Day One
The Heart of Exposure
Why Your Photos Are Too Bright or Too Dark
Last week, you learned to see light.
This week, you learn to work with it.
Exposure is simply how bright or dark your photo is.
That’s all it means.
Too bright, you lose detail.
Too dark, the story disappears.
Everything you learn this week will help you understand, calmly and clearly, why your photo turned out the way it did and how to fix it before you press the shutter.
Before You Start
If you’re using a camera:
Switch to Aperture Priority Mode (A or Av).
You control the aperture.
Your camera helps with the rest.
This gives you control without overwhelm.
You’ll move into full Manual in Week Three, once all of this feels steady.
If you’re using an iPhone:
Tap and hold on your subject to lock exposure, then drag up to brighten or down to darken.

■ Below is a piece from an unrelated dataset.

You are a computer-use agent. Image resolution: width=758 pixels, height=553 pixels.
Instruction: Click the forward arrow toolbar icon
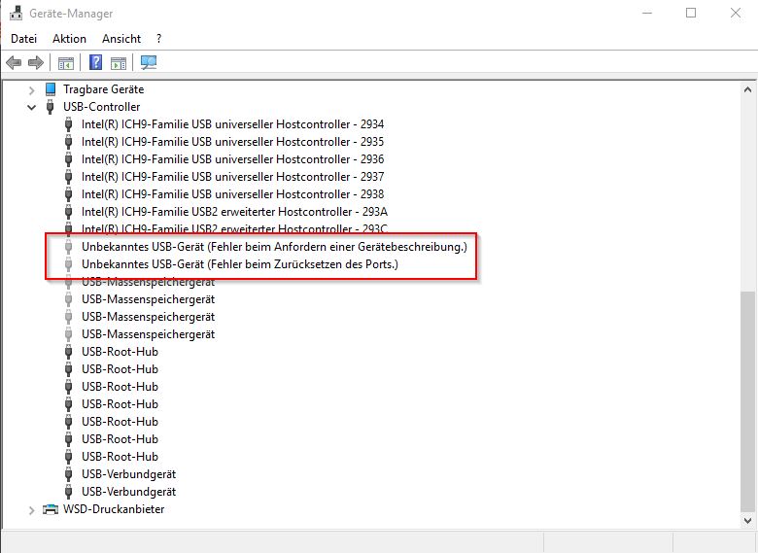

That’s all you need for now.
Understanding Exposure on a Camera
There are three things that decide how bright your photo is:
aperture, shutter speed, and ISO.
You don’t need to master all three today.
You only need to understand the basics — especially aperture and ISO, because those are the tools you’ll use this week.
Let’s keep it simple.
Aperture — The Size of the Opening
Aperture controls two things:
• how much light enters the lens
• how blurry or sharp the background looks
Think of it like a window.
A big opening (small f-number like f/1.8, f/2.8)
• more light
• brighter photo
• blurrier background
It’s like opening your curtains wide.
A small opening (large f-number like f/8, f/11)
• less light
• darker photo
• sharper background
It’s like closing your curtains almost all the way.

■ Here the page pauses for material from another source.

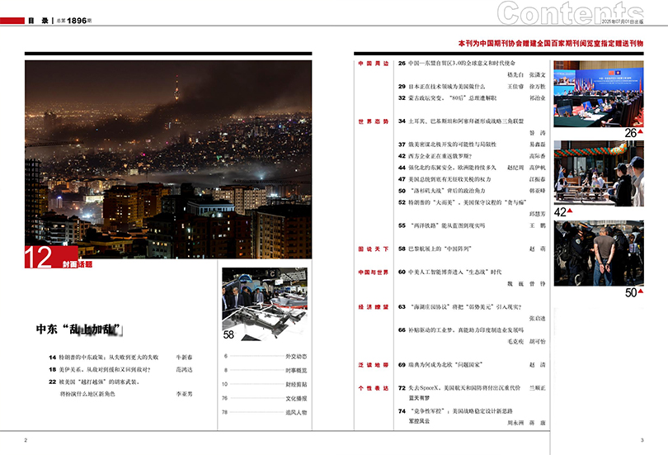Click the red triangle beside page 42

pyautogui.click(x=641, y=212)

Small number = big opening = brighter and blurrier
Large number = small opening = darker and sharper
That’s all you need to remember right now.
ISO — Sensitivity to Light
ISO is how sensitive your camera is to light — like your camera’s ability to “hear” in darkness.
Low ISO (100–400)
• less sensitive
• cleaner image
• best for bright conditions
Think of speaking in a quiet room — everything sounds crisp.
High ISO (800–3200+)
• more sensitive
• brighter image
• adds grain or noise
Like turning up the volume to hear a whisper — you hear more, but you hear all the noise too.
ISO is your backup when aperture alone isn’t enough.
Where to Find These Settings
These controls live in similar places on most cameras:
Aperture
Look for:
• numbers like 2.8, 4, 5.6, 8
• the front or back dial while in A/Av mode
• a display that starts with “f/”
ISO
Look for:
• a button labeled ISO
• or a quick-menu option
• or a setting in your shooting menu
You don’t need to memorize buttons.
You just need to know what you’re looking for.
Exposure on an iPhone: Simple + Intuitive
Your iPhone keeps exposure easy:
Tap and hold on your subject
“AE/AF LOCK” appears
Slide up to brighten
Slide down to darken
Avoid bright white patches (blown highlights) by pulling the exposure down slightly.
Today’s Practice: One Scene, Three Brightness Levels
Use a simple scene: a mug, a plant, a chair by a window — nothing emotional.
Take three photos:
Too Bright
Camera: lower the f-number or raise ISO
iPhone: drag exposure up
Too Dark
Camera: raise the f-number or lower ISO
iPhone: drag exposure down
Just Right
Adjust until the brightness feels natural — not washed out, not muddy.
The point isn’t to be perfect.
The point is to feel the difference you’re creating.
Why This Matters
Once you know how to control brightness, photography stops feeling random.
You stop hoping for a “lucky shot.”
You start shooting with intention.
Tomorrow you’ll go deeper into aperture — not as a technical thing, but as a soft, simple tool for creating depth, clarity, and mood.
Brightness = Feeling
Exposure looks like a technical setting,
but it’s really a feeling.
Bright moments feel open, honest, energized.
Dark moments feel intimate, quiet, grounded.
The camera captures light,
but you capture emotion.
Today wasn’t just about learning how to brighten or darken a photo.
It was about noticing which emotional temperature you instinctively reach for.
Some of us naturally brighten the world.
Some of us soften it.
Some of us need both.
Your editing choices aren’t random —
they’re reflections.
PAUSE
Hold the moment before you adjust brightness.
NOTICE
Is today a bright day or a dim day for you?
CAPTURE
Photograph two things that feel emotionally opposite in your day:
• the sink full of water vs. the quiet corner of your couch
• sunlight on your hand vs. the shadow under the table
• the inside of your fridge vs. your dark hallway
One brightened intentionally.
One darkened intentionally.
REFLECT
• Which brightness felt more honest today?
Reflective Question:
Are you naturally someone who brightens moments — or someone who finds comfort in dimness? And what does today’s exposure teach you about how you’re feeling?